Stored data entries:
=== Section Start ===
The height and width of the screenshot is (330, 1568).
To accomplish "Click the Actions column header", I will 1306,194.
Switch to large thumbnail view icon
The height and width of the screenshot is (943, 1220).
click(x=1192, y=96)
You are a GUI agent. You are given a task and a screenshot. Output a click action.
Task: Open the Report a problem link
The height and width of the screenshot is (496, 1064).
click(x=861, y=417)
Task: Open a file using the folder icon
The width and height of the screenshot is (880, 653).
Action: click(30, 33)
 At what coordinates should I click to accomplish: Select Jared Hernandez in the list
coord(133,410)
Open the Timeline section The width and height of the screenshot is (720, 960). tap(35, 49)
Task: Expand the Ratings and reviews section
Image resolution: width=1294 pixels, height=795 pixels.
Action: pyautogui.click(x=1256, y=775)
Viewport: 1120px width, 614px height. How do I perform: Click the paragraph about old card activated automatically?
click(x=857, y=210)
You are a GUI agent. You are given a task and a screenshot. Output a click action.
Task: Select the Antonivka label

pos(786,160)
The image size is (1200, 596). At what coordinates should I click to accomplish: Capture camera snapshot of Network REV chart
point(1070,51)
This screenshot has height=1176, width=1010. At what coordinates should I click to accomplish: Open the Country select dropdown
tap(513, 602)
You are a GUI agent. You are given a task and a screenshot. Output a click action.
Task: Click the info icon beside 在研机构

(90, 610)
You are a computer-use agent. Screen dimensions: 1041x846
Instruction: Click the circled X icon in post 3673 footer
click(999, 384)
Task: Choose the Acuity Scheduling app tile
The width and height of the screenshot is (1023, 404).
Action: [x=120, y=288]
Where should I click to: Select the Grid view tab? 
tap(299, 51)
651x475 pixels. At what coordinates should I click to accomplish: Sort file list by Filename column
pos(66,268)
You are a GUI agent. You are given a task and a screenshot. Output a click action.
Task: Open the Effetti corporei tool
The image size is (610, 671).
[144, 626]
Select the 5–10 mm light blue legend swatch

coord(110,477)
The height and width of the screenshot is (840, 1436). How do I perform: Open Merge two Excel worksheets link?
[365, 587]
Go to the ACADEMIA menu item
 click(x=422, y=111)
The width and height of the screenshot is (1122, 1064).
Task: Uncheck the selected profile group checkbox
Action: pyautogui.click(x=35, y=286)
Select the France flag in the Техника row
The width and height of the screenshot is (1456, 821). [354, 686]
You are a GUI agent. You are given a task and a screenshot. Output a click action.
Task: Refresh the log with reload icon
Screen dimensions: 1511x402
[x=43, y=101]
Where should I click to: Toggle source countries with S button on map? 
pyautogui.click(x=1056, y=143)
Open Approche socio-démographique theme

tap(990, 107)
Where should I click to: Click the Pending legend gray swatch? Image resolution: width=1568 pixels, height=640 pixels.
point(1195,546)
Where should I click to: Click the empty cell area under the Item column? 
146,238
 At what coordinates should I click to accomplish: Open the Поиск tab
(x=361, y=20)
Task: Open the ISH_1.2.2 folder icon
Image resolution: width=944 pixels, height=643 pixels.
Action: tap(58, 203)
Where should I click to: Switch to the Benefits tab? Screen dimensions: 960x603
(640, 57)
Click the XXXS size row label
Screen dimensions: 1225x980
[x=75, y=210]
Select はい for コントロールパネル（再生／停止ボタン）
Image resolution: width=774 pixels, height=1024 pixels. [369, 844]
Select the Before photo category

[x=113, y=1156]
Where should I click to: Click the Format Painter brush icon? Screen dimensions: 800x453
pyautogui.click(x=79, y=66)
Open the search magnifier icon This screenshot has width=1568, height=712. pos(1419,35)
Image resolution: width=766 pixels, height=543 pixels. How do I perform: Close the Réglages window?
=== Section End ===
Without changing anything, quote the lines from the top of the data to the line that contains "You are a computer-use", including that line.

WORKED SOLUTION:
The height and width of the screenshot is (330, 1568).
To accomplish "Click the Actions column header", I will 1306,194.
Switch to large thumbnail view icon
The height and width of the screenshot is (943, 1220).
click(x=1192, y=96)
You are a GUI agent. You are given a task and a screenshot. Output a click action.
Task: Open the Report a problem link
The height and width of the screenshot is (496, 1064).
click(x=861, y=417)
Task: Open a file using the folder icon
The width and height of the screenshot is (880, 653).
Action: click(30, 33)
 At what coordinates should I click to accomplish: Select Jared Hernandez in the list
coord(133,410)
Open the Timeline section The width and height of the screenshot is (720, 960). tap(35, 49)
Task: Expand the Ratings and reviews section
Image resolution: width=1294 pixels, height=795 pixels.
Action: pyautogui.click(x=1256, y=775)
Viewport: 1120px width, 614px height. How do I perform: Click the paragraph about old card activated automatically?
click(x=857, y=210)
You are a GUI agent. You are given a task and a screenshot. Output a click action.
Task: Select the Antonivka label

pos(786,160)
The image size is (1200, 596). At what coordinates should I click to accomplish: Capture camera snapshot of Network REV chart
point(1070,51)
This screenshot has height=1176, width=1010. At what coordinates should I click to accomplish: Open the Country select dropdown
tap(513, 602)
You are a GUI agent. You are given a task and a screenshot. Output a click action.
Task: Click the info icon beside 在研机构

(90, 610)
You are a computer-use agent. Screen dimensions: 1041x846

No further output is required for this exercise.